IBM Cloud Docs
Managing user access

Managing user access

Security in IBM® watsonx.data is based on roles. A role is a group of permissions that control the actions you can perform in watsonx.data. To perform certain actions and manage specific sessions in watsonx.data, the user must also have the appropriate authorization.

Authorization is granted by assigning a specific role to the user account. Use the Role Based Access Control feature in watsonx.data to grant users the access privileges they require for their role.

Access to provision IBM Cloud resources is governed by using IAM access and account management services. You must have Administrator privileges to access the resource group in which you need to create the resources.

To manage access, complete the following steps:

  1. Log in to the watsonx.data console.

  2. From the navigation menu, select Access control. Under the Infrastructure tab, the different components (Engine, Catalog, Bucket, and Database) are displayed in the table.

  3. Click the overflow icon in the components row and then click Manage access. Alternatively, you can click the Display name of the component. The selected component page opens.

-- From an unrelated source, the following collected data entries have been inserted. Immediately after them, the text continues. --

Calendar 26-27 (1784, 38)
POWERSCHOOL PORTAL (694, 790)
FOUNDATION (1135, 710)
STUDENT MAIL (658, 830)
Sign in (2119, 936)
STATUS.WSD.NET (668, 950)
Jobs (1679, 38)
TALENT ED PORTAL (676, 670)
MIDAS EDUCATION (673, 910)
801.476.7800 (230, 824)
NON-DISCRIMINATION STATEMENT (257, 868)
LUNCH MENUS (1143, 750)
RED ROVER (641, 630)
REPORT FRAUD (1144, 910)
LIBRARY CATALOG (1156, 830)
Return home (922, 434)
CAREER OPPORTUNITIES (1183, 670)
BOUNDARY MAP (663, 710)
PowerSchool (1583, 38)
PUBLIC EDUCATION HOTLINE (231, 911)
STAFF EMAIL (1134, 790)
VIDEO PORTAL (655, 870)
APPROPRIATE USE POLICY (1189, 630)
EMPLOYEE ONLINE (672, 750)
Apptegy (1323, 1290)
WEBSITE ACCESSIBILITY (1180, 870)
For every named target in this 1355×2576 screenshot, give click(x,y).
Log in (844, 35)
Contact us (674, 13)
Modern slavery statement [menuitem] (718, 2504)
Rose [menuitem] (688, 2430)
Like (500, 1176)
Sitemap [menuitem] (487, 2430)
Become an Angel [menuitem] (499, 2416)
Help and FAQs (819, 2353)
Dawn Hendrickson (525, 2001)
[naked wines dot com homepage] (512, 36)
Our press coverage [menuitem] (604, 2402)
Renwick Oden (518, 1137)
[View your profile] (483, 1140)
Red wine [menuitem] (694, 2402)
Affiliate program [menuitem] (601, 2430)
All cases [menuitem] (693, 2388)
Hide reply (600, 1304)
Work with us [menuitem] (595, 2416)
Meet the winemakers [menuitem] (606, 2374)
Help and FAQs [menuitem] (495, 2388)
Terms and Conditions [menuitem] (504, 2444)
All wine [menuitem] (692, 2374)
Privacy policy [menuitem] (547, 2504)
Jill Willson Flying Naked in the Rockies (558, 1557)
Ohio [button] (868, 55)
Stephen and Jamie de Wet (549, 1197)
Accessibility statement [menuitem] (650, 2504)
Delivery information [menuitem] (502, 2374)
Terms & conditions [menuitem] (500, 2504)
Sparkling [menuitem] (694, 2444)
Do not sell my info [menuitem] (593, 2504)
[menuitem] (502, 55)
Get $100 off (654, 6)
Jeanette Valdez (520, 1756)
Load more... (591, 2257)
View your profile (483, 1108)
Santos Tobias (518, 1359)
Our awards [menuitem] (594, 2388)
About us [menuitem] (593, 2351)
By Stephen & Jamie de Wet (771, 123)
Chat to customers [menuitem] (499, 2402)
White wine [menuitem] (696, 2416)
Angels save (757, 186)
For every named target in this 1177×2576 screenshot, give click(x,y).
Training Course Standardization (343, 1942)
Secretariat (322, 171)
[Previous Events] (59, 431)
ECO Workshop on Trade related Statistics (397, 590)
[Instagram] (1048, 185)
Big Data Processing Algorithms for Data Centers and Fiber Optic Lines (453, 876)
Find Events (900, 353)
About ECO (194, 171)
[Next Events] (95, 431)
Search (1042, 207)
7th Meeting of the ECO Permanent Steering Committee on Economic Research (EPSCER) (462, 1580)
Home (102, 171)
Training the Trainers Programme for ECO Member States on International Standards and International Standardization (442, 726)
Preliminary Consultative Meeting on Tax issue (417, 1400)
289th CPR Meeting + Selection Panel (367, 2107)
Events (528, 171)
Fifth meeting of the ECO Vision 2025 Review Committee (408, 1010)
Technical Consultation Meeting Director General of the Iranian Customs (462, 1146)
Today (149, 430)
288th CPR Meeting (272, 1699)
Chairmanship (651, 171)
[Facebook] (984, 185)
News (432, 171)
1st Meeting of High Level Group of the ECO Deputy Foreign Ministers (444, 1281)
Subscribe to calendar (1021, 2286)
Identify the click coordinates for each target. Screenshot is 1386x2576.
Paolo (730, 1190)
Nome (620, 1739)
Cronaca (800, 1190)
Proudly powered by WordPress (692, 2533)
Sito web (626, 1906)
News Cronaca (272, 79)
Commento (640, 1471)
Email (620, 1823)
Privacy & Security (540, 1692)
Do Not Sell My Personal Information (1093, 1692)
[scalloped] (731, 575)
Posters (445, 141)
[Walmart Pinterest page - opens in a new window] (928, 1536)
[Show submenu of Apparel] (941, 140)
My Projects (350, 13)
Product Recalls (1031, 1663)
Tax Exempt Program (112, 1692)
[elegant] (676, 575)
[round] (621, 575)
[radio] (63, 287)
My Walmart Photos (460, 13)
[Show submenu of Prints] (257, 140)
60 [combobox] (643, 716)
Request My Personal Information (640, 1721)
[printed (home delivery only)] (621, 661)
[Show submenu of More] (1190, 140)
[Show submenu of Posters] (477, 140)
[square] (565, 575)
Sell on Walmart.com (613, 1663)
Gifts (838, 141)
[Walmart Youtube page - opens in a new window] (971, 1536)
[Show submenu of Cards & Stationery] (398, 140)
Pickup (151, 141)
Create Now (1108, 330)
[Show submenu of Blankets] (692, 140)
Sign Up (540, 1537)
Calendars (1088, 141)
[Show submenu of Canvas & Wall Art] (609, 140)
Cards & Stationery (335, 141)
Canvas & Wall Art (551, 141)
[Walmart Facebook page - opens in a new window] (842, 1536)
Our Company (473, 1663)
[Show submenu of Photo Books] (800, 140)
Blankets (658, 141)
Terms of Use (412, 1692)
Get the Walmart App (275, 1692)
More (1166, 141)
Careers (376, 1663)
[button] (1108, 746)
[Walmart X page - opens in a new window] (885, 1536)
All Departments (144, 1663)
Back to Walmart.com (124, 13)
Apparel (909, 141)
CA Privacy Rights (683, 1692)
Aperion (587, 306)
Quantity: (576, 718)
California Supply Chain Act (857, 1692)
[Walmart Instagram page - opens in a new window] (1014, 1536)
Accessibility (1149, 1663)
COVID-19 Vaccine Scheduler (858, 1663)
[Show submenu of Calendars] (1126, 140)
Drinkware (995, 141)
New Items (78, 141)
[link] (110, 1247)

  4. Under the Access control tab, click Add access.

  5. In the Add access window, provide the following details.

    Table 1. Add user
    Field Description
    Name You can select individual users or a user group.
    Role Select the role from the drop-down list. You can assign roles based on the component type. For more information, see Roles and privileges.
  6. Click Add. The user is added and assigned the role.

  7. To change the role that is assigned to a user, complete the following steps:

    1. Under the Infrastructure tab, click the Display name of the component in the table.

      The Access control tab for selected component opens.

    2. Click the overflow menu for the selected user and then select Change role.

    3. In the Change role window, select the role from the drop-down list.

    4. Click Save.

  8. To remove a user for a component, complete the following steps:

    1. Under the Infrastructure tab, click the Display name of the component in the table.

      The Access control tab for the selected component opens.

    2. Click the overflow menu for the selected user and then select Remove.

    3. In the Confirm removal window, click Remove.

      The user remains in the Access control tab after removing from IBM Cloud or Cloud Pak for Data. You must remove the user manually from the Access control tab. You might see the user in the Access control tab of the engine after confirming the removal. It takes up to 20 minutes for the access revoke to be effective for the user and disappear from the tab.